As part of the state's response to the COVID-19 pandemic, California is limiting all indoor gatherings to members of no more than three households. A group of Californians filed suit, arguing that the safeguards interfered with their Bible study and in-house prayer sessions.
Take a wild guess how the U.S. Supreme Court ruled in the matter.
The Supreme Court late Friday night lifted California's restrictions on religious gatherings in private homes, saying they could not be enforced to bar prayer meetings, Bible study classes and the like. The court's brief, unsigned order followed earlier ones striking down limits on attendance at houses of worship meant to combat the coronavirus. The vote was 5 to 4, with Chief Justice John G. Roberts Jr. joining the court's three liberal members in dissent.
The full opinion in Tandon v. Newsom is online here. Note, the majority opinion is unsigned, but by process of elimination, the court's majority was made up of Justices Samuel Alito, Amy Coney Barrett, Neil Gorsuch, Brett Kavanaugh, and Clarence Thomas. They argued that if California allows residents to gather in retail stores, among other venues, the state cannot ban in-home worship gatherings.
It fell to Justice Elena Kagan to explain why the court's most conservative justices were making the wrong comparison:
"The First Amendment requires that a State treat religious conduct as well as the State treats comparable secular conduct. Sometimes finding the right secular analogue may raise hard questions. But not today. California limits religious gatherings in homes to three households. If the State also limits all secular gatherings in homes to three households, it has complied with the First Amendment. And the State does exactly that: It has adopted a blanket restriction on at-home gatherings of all kinds, religious and secular alike. California need not, as the per curiam insists, treat at-home religious gatherings the same as hardware stores and hair salons -- and thus unlike at-home secular gatherings, the obvious comparator here. As the per curiam's reliance on separate opinions and unreasoned orders signals, the law does not require that the State equally treat apples and watermelons."
Evidently, the five-member majority was not persuaded.

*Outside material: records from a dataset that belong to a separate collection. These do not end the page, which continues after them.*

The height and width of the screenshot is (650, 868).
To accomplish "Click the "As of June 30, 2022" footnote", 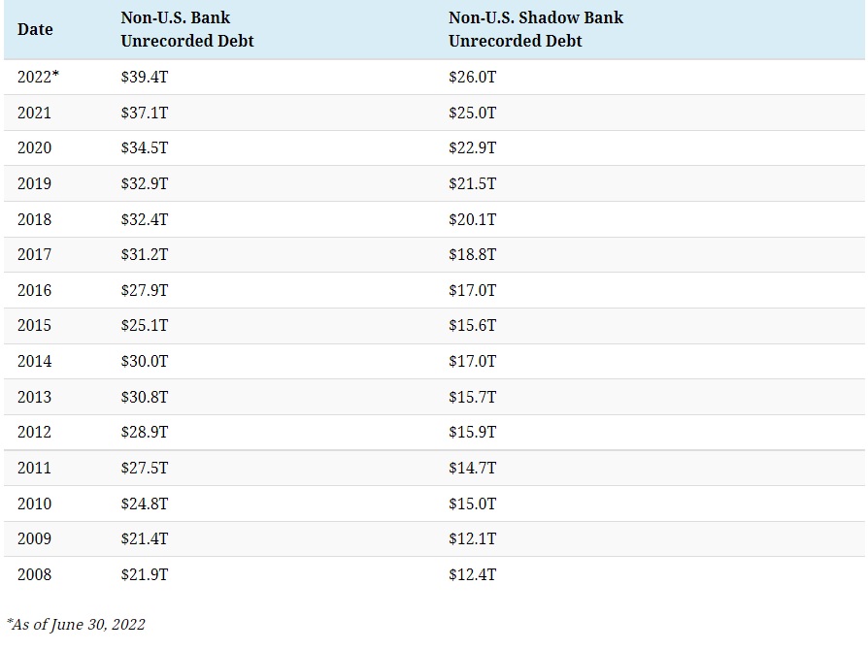I will [76, 624].
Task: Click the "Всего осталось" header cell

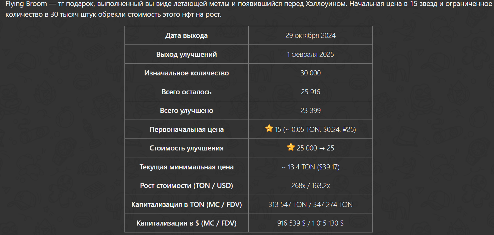Action: [x=187, y=92]
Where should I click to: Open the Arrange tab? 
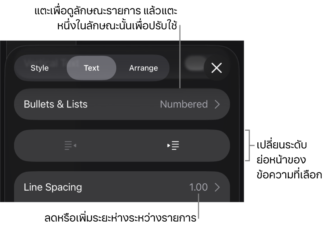[x=143, y=68]
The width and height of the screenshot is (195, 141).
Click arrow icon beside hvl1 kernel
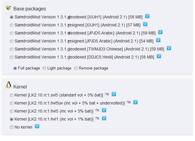tap(97, 118)
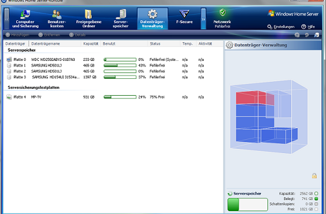Viewport: 326px width, 214px height.
Task: Open Einstellungen settings
Action: tap(281, 27)
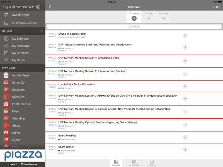Tap the Filter button

tap(216, 7)
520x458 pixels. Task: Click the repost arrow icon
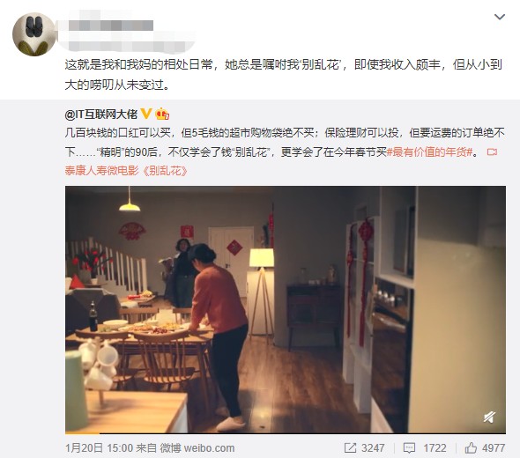click(x=350, y=448)
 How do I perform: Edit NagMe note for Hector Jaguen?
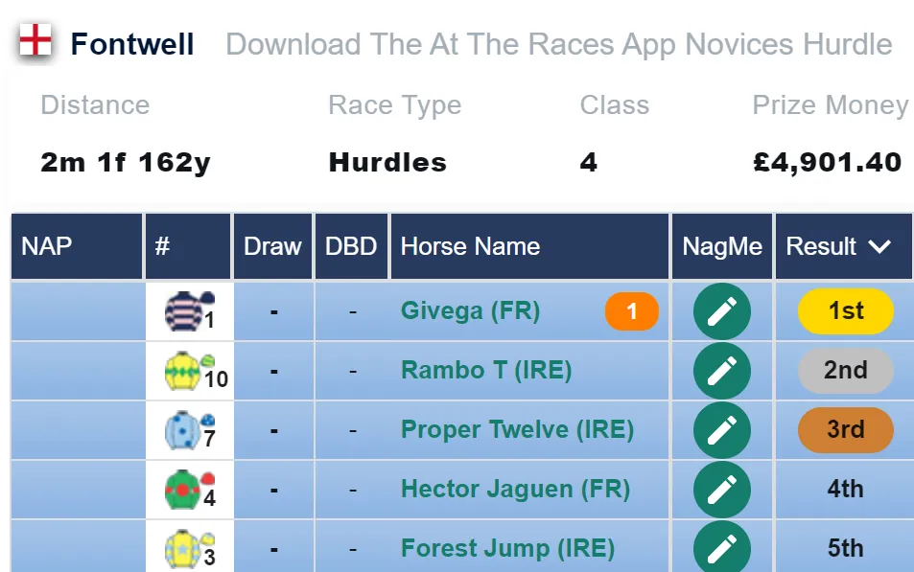click(x=721, y=490)
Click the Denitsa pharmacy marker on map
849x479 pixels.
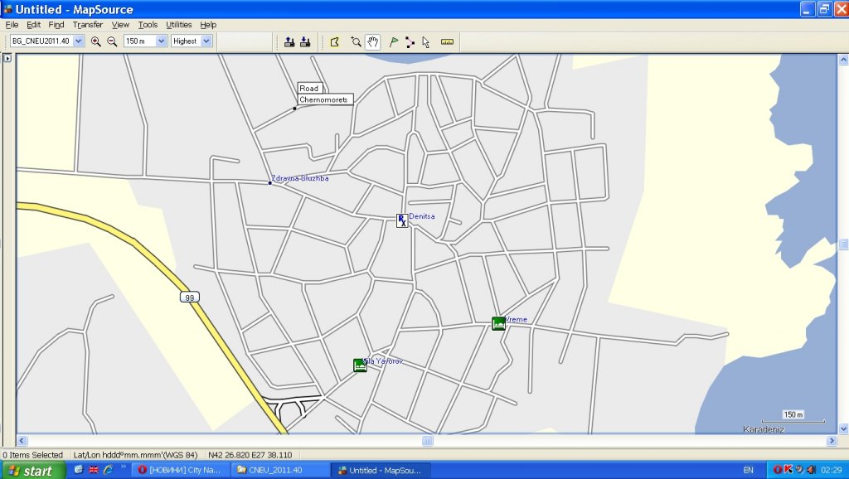[x=402, y=220]
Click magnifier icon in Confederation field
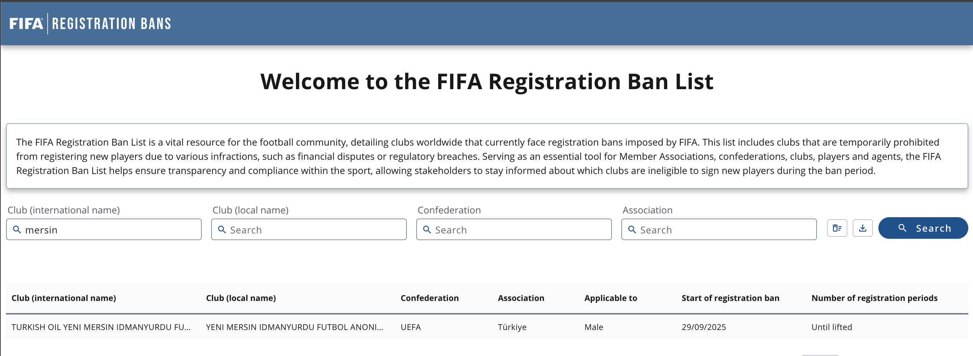The height and width of the screenshot is (356, 973). tap(427, 230)
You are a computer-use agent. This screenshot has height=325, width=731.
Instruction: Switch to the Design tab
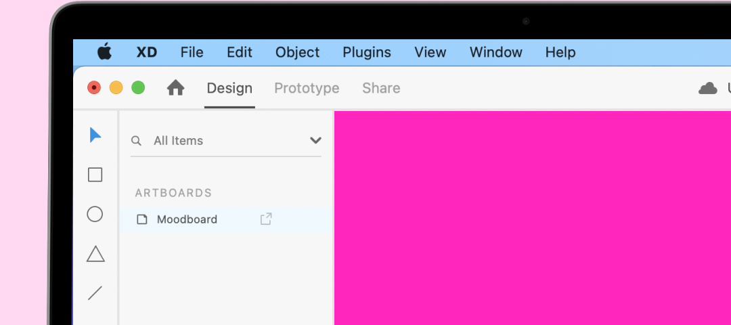pos(229,88)
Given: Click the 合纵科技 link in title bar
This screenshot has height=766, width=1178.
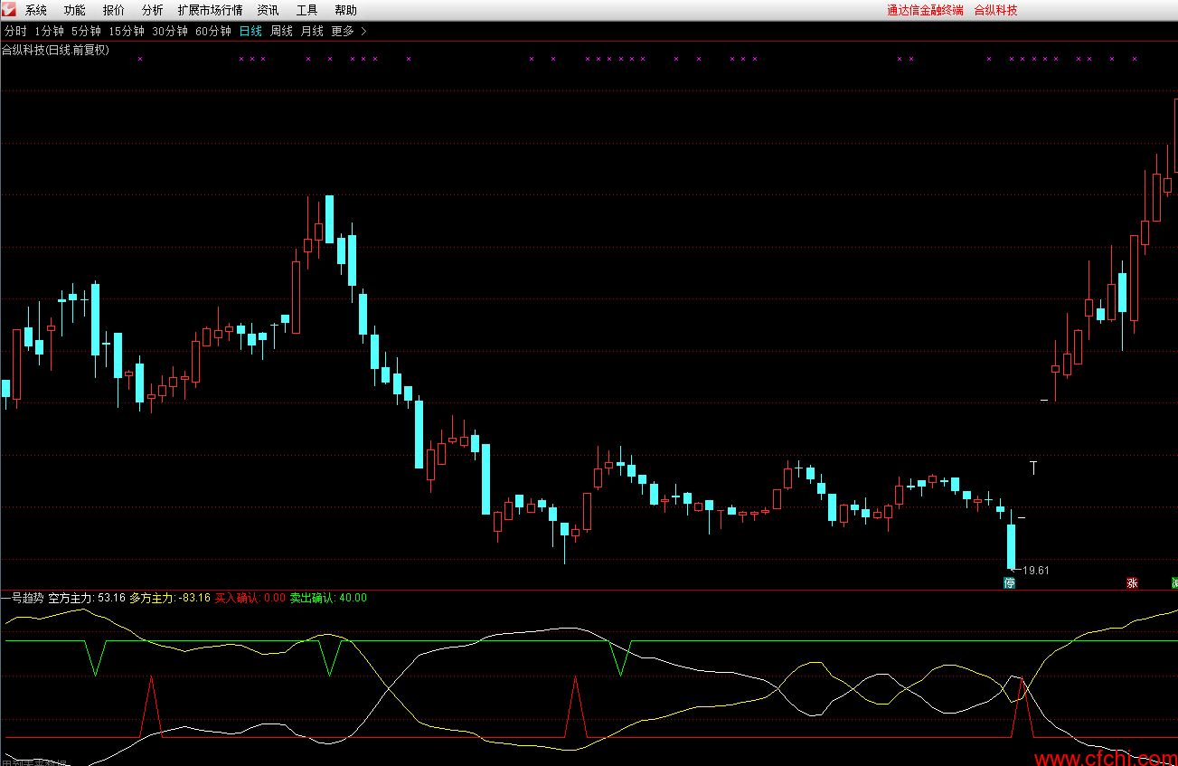Looking at the screenshot, I should [x=995, y=11].
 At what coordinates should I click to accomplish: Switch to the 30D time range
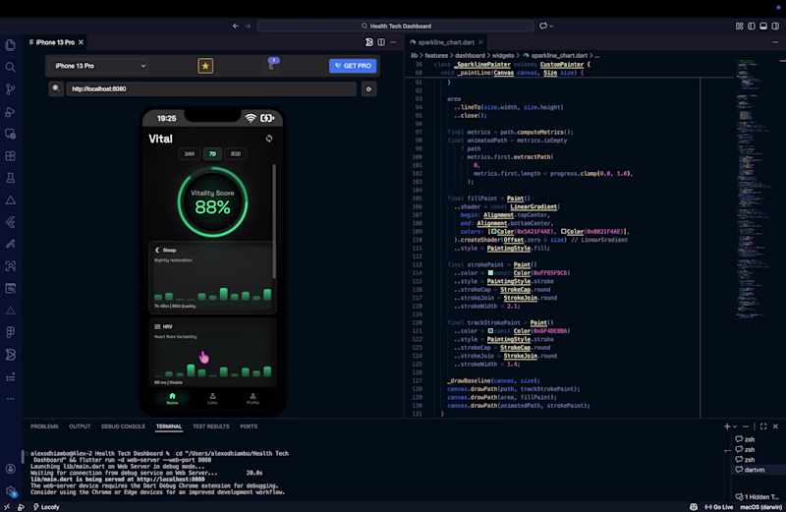(235, 154)
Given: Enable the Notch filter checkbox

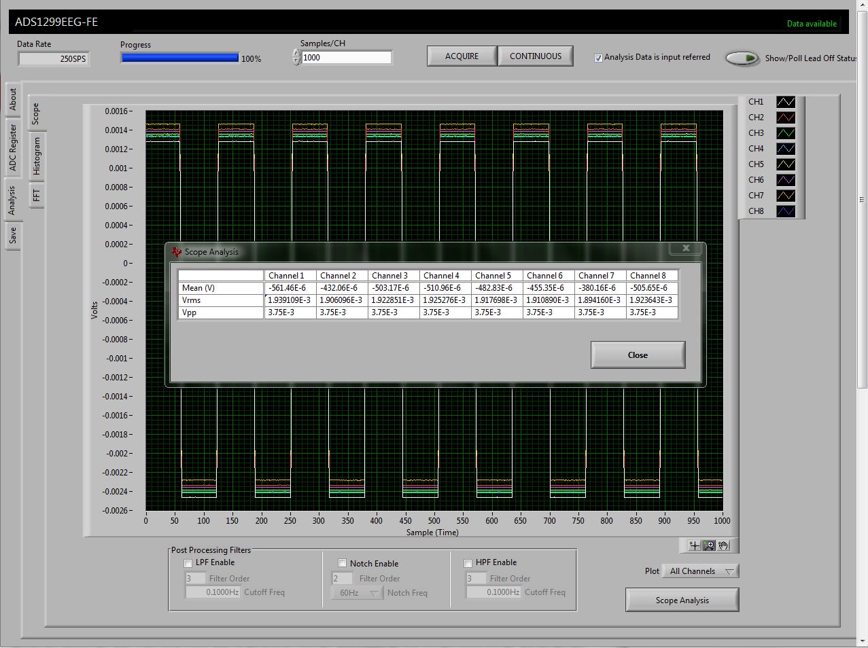Looking at the screenshot, I should (343, 564).
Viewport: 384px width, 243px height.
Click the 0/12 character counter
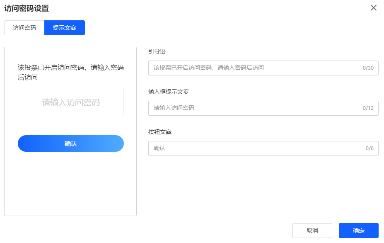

But just as notable as the ruling is the larger pattern of rulings. As regular readers may recall, just before midnight, the day before Thanksgiving, a newly Trumpified Supreme Court issued its first big ruling: in a 5-4 decision, the justices blocked New York's pandemic restrictions on religious institutions. In the hopes of stopping the spread of COVID-19, the state had created occupancy limits, which the conservative Supreme Court said violated religious liberty.
As we discussed soon after, courts have traditionally recognized the importance of state and local officials, working with public-health authorities, creating temporary measures to address life-threatening emergencies. In this case, however, five Republican-appointed justices -- not one of whom has a background in epidemiology or pandemic responses -- decided to prioritize their opinions about religion above all.
In a striking dissent, Justice Sonia Sotomayor wrote, "Justices of this Court play a deadly game in second-guessing the expert judgment of health officials about the environments in which a contagious virus, now infecting a million Americans each week, spreads most easily."
Justice Neil Gorsuch, Trump's first choice for the high court, marveled in a concurring opinion that New York's policy imposed looser restrictions on outlets such as liquor stores and bicycle repair shops than on houses of worship. It fell to Sotomayor to explain details that should be obvious: "Unlike religious services ... bike repair shops and liquor stores generally do not feature customers gathering inside to sing and speak together for an hour or more at a time."
My fanciful hope was that Sotomayor's stinging dissent was so brutal, the far-right jurists would have no choice but to rethink their approach. They did not. In February, the court's conservative majority again partly lifted restrictions on religious services, without regard for the public-health consequences.
Kagan was uncharacteristically blunt in writing the dissent at the time, reminding her conservative colleagues of truths they ought to know. "Justices of this Court are not scientists," She began. "Nor do we know much about public health policy. Yet today the Court displaces the judgments of experts about how to respond to a raging pandemic.... That mandate defies our caselaw, exceeds our judicial role, and risks worsening the pandemic."
Kagan added, "To state the obvious, judges do not know what scientists and public health experts do. So it is alarming that the Court second-guesses the judgments of expert officials, and displaces their conclusions with its own. In the worst public health crisis in a century, this foray into armchair epidemiology cannot end well."
Two months later, five justices' affinity for armchair epidemiology remains unchanged.